今、ニールの机の上には保存袋が置かれ、その中には半分に割れたクッキーの片割れが入っている。
ニールは顔の前で手を組み、そのクッキーの片割れを真面目に見つめているが、チラチラと腕時計で時間を確認しては居直し、まるで落ち着かない。
この5分ほど遠くから何の気なしにニールを眺めて観察していたが、あまりにもソワソワしているので、そのクッキーがどうしたのかと声をかける事にした。
「ブルース達がクッキーをくれたんだ、手作りだよ。初めて作ったんだって」
「何故半分なんだ?」
「ほら、僕らは原則、素人の手作りNGだろ?ブルース達を疑う訳じゃないけど規則の乱れは命取りだからね。ちょっと無理言って、半分を成分分析に回してるんだ」
やりすぎかとも思うが、そうでもしなければ捨てるだけになってしまうか。ついさっき、ニールを自由にさせすぎでは?と解析班のリーダーに言われたのはこういうことだったらしい。
ニールともなれば自分で簡易的に調べられるだろうに、余程真剣にこのクッキーと向き合っているようだ。さっきから落ち着きがないのは、そろそろ結果がわかる予定時刻なのだろう。
「ニール、結果出ましたよー!」という声に、飛び上がるように軽い足取りで相手を迎えに席を立つ。
「ありがとうありがとう!えーと…、…異常なし!良かった」
成分分析表と、その為に粉々になったクッキーの片割れだったものを見ながら、ニールは目尻を下げる。
「そうとなれば早速、午後のティータイムといこうか。といってもここにはコーヒーしかないけれどね」
そう言って、ニールはまだ無事だった保存袋の片割れをパスッと折ってしまった。
「おい⁈なんで…」
「なんでって、元から君と分けて食べるつもりだったんだ、分析結果が大丈夫だったらね。付き合ってくれるかい?」
「…あぁ、付き合おう」
折角無事に残っている半分なのにと思ったが、そういうことならば。ひとくち分というには随分と小さくなってしまったクッキーを、差し出された保存袋から受け取る。

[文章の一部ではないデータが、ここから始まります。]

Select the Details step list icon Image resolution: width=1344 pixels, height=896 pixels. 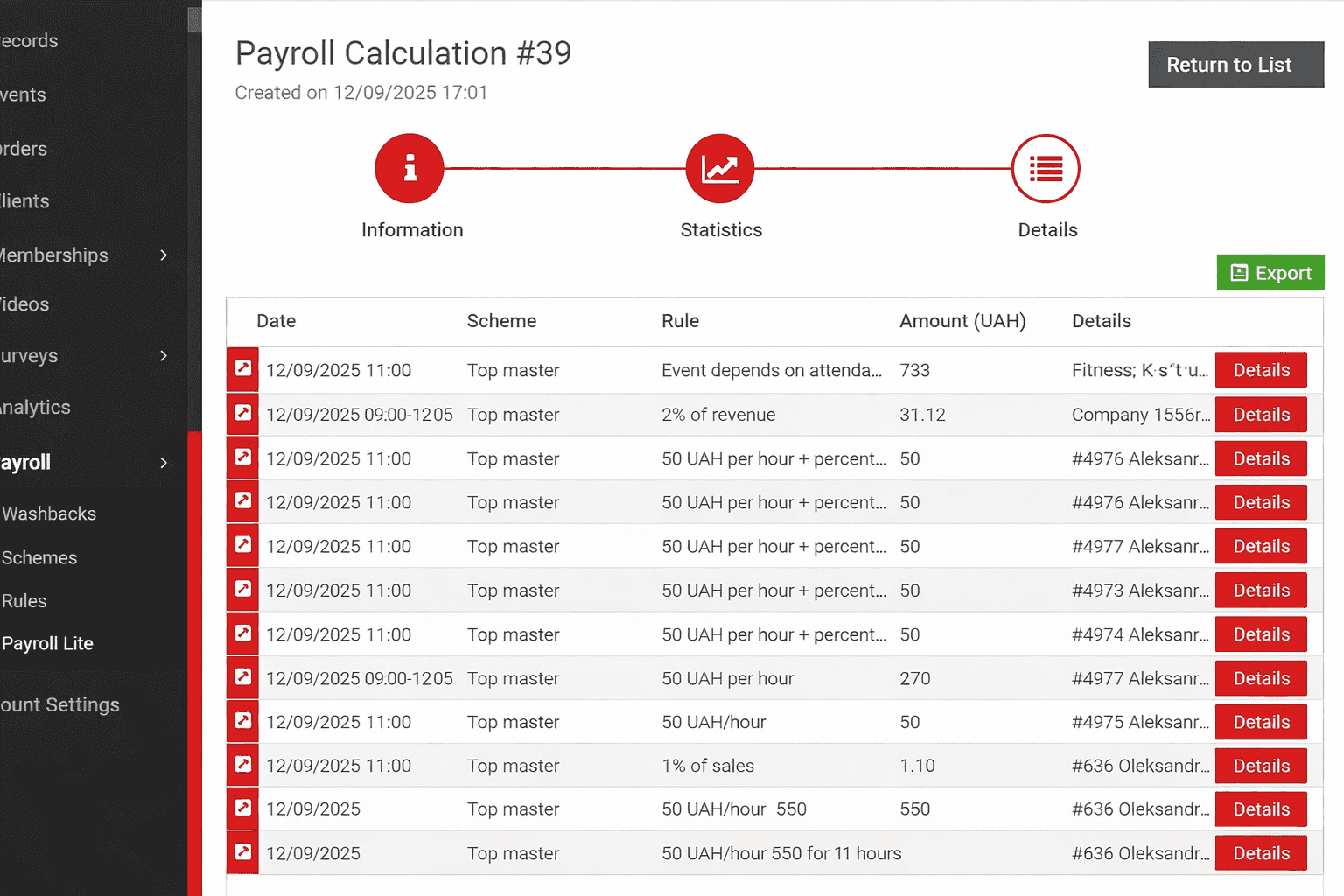tap(1046, 168)
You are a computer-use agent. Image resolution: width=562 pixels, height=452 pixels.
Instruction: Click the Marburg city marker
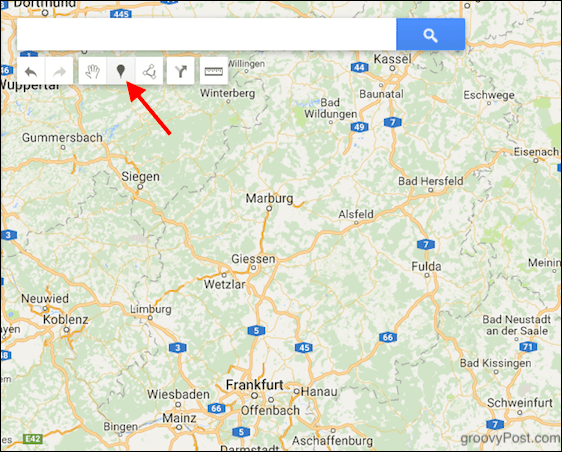(x=269, y=208)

外気に放たれたクッキーの片割れのさらに片割れが、ベルガモットの爽やかさと香ばしさでふわりと鼻をくすぐる。
「んん〜!美味しい!」
ニールは心底嬉しそうな、顔の筋肉がコントロール出来ないと言った顔をしている。
受け取った片割れに目を落とすと同時に、予定外の言葉が口からこぼれた。
「随分気に入っているんだな、彼を」
言ってから、しまったと口元を自ら塞ぐようにクッキーを放り込む。しっかりと保存されていたからか、食感は損なわれておらず、より一層ベルガモットの香りを味わえる。もしかして、焼き菓子には勿体ないくらいの茶葉なんじゃないか?
バターもふんだんに使われているのだろうが、茶葉のおかげかあっさりしながらも満足のいくひと口だった。
「…すまない、含みのある言い方をした。…確かに、美味いな」
次に彼に会ったらご馳走様と伝えてくれ、そう言ってコーヒーでベルガモットの香りごと不甲斐なさを胃へ流し込む。
そんな自分を見て、ニールは唇を波打たせた。
「…なんだろうね、弟が居たらこんな感じなのかな…って、構いたくて仕方がないみたいなんだ。おかしいよね、自分でも不思議だよ」
「あれだけ見た目が近いんだ。「特別」な気持ちが湧くのも、何かの必然だろう」
「…それからね」
コーヒーをひと口、コクリと飲み込むとニールが無防備な顔で腕を広げた。
「僕としては、色々「含んで」てもらっても構わないんだけど」
言ってから恥ずかしくなってきたのか、また唇を波打たせ、2秒ほどで広げた腕が下がり始める。
下がり切る前にニールの両脇に腕を通し、胴体を密着させるとネクタイにのった小さなクッキーのカケラを見つけて、フッと吹き飛ばした。微かに「ぅ」と喉を鳴らしたニールの顔を見上げる。
さっきまで、これ以上は上がらないとばかりに楽しげだった口角も、緩やかな弧を描いていた眉も見る影もなく下がって、かわりに頬を艶やかに赤く染めていた。
「その顔を見せる「特別」は俺だけにしてもらえるとありがたいな、ニール」
「そんなのは、当然…」
あまりに仔犬のようにいじらしいので、堪らず薄い唇を撫でて可愛がった。